WHAT YOU NEED TO DO: Reproduce the passage on books left unread from "But let me back" up to and including "many, many more.", changing "obliged" to "compelled".

SOURCE EXTRACT:
####################
I’m less attracted to the question of books I felt I should read and more interested in the idea of “should” as an auxiliary verb applied to anything other than treating others with kindness and respect, paying taxes and the consumption of leafy green vegetables.

But let me back up a bit. In the interest of full transparency, I’m going to provide a list of books that, at one point or another, I felt obliged to read but didn’t: “Moby-Dick”; “The Rise and Fall of the Third Reich”; “Anna Karenina”; “Catch-22”; “The Adventures of Tom Sawyer”; “Cannery Row”; “The Age of Innocence”; “Great Expectations”; “1984”; “Gravity’s Rainbow.” In later years — i.e., my early to late 20s — there were others: “Infinite Jest”; “Motherless Brooklyn”; “Bastard Out of Carolina”; “Jazz”; “Fight Club”; “Generation X”; “The Corrections.”

There are, of course, many, many more.

Do I feel sheepish about this? Sometimes, yes. But I’ve also come to accept that the holes in my ongoing literary syllabus are not so much intellectual failings as symptoms of a larger affliction — namely, a stubbornness against culturally mandated consumption and a lifelong disdain for authority, legal or literary. In short, my ambivalence about any number of what are commonly held to be great or important books is a direct result of the fact that they are held to be great or important books, especially when it comes to more contemporary works, whose agreed-upon influence may have as much to do with an author’s social capital — and publicity-machine marketing dollars — as the quality of the prose or the contours of the story.

This obstinacy, this default setting of suspicion, inevitably means that I sometimes throw the baby out with the bath water, like the moment in 1996 when, faced with what felt like the 500th glowing review, I vowed never to pick up a copy of Frank McCourt’s “Angela’s Ashes.” To be fair, I’m 40 now, and this insolence has waned some in the 17 years since I rejected McCourt’s Pulitzer-winning memoir, which, by all accounts, is a wonderful, moving portrait of individual resilience amid economic and domestic catastrophe. But I continue to be less interested in what the conventional arbiters and gatekeepers of culture — agents, editors, publicists, critics — deem necessary than what titles speak to me in any given moment: what I would want to read as opposed to what I should. Sometimes these interests line up, as was the case with “Freedom,” by Jonathan Franzen (meh), or “Gone Girl,” by Gillian Flynn (loved it). Sometimes it takes a few months — or years, as with Colum McCann’s lovely “Let the Great World Spin” — for me to warm up to the idea of a book, to come to a particular novel or memoir or historical survey on my own, despite, not because of, exhortations like “best book of the year” or “instant classic!”
####################
RECORDS SUPPLIED:
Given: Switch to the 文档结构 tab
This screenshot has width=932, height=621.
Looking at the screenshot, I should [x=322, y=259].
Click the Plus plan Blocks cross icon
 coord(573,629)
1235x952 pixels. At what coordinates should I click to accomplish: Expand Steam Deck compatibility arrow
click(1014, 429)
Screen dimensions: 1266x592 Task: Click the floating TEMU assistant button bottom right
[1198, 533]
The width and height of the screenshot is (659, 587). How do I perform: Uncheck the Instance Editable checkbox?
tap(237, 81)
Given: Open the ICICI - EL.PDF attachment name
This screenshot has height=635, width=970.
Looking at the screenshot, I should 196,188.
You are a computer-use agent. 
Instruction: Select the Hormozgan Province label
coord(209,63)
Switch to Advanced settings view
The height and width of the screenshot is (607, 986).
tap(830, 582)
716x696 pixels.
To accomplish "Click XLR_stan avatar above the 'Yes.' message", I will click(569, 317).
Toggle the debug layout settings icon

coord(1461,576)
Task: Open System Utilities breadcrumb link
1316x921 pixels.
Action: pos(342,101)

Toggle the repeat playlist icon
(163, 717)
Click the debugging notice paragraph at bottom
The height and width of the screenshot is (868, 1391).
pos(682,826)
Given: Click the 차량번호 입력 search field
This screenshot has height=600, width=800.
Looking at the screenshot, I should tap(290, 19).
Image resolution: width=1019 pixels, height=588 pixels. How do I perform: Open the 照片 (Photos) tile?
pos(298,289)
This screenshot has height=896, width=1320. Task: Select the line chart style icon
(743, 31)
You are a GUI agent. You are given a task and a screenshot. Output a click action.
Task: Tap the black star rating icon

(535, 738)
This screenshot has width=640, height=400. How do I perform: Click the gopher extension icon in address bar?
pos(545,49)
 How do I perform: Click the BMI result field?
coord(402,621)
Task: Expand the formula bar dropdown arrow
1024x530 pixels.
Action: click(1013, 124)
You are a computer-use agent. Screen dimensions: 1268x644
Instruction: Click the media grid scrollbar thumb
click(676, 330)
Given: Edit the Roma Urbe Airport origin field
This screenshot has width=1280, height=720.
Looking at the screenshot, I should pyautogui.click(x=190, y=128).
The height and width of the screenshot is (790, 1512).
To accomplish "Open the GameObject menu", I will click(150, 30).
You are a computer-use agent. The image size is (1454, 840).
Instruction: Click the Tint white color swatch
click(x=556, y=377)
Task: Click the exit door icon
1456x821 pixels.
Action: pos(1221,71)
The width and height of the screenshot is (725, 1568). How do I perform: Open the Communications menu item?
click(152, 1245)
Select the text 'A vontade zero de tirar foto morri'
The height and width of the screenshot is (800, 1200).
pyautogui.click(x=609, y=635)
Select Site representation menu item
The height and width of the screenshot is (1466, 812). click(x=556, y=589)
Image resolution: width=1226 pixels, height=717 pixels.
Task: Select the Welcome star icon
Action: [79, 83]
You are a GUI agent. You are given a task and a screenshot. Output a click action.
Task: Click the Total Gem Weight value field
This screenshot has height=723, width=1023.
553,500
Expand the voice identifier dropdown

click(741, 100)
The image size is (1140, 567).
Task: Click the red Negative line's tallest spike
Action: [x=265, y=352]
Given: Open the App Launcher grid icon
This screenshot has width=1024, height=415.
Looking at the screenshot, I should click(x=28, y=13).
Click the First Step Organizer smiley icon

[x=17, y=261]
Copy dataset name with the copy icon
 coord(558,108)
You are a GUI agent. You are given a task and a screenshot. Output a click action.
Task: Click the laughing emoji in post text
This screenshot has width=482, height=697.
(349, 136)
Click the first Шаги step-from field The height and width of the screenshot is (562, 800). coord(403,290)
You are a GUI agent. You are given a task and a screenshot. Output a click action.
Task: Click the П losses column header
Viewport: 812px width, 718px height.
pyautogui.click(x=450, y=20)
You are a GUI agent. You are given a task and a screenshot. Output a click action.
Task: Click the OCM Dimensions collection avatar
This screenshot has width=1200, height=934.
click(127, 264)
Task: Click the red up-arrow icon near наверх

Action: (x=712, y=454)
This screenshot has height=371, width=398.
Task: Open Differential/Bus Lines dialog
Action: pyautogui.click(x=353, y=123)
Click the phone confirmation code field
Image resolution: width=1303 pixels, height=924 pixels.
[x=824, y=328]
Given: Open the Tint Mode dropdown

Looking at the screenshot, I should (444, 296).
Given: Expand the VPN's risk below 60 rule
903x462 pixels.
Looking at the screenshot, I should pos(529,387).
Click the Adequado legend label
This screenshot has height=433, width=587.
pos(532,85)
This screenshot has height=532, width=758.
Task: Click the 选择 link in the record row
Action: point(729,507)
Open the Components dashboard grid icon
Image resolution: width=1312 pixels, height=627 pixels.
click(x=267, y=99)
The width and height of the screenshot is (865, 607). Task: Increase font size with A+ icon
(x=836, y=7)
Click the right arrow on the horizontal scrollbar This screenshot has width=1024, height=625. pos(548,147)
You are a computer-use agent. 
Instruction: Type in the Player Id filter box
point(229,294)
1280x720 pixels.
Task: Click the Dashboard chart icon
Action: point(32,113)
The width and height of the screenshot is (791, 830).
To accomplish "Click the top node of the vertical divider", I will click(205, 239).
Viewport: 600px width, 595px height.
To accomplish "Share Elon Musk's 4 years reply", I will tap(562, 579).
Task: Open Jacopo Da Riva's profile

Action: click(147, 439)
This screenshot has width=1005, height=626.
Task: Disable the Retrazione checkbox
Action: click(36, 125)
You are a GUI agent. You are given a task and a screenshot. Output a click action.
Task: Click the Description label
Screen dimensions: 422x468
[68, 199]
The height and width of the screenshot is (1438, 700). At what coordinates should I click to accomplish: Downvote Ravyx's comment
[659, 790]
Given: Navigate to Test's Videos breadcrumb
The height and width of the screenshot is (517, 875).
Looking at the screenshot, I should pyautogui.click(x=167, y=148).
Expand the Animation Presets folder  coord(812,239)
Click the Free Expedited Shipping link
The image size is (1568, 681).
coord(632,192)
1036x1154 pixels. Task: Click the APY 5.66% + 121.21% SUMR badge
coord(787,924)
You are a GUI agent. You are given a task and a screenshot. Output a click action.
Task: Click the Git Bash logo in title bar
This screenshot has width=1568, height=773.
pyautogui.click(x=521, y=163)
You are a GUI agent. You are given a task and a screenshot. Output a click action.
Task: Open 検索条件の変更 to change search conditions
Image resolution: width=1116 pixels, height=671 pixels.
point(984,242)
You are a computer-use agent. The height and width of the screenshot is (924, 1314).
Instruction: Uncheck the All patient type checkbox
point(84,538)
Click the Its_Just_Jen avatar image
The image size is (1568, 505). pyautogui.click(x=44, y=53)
####################
RESPONSE:
But let me back up a bit. In the interest of full transparency, I’m going to provide a list of books that, at one point or another, I felt compelled to read but didn’t: “Moby-Dick”; “The Rise and Fall of the Third Reich”; “Anna Karenina”; “Catch-22”; “The Adventures of Tom Sawyer”; “Cannery Row”; “The Age of Innocence”; “Great Expectations”; “1984”; “Gravity’s Rainbow.” In later years — i.e., my early to late 20s — there were others: “Infinite Jest”; “Motherless Brooklyn”; “Bastard Out of Carolina”; “Jazz”; “Fight Club”; “Generation X”; “The Corrections.”

There are, of course, many, many more.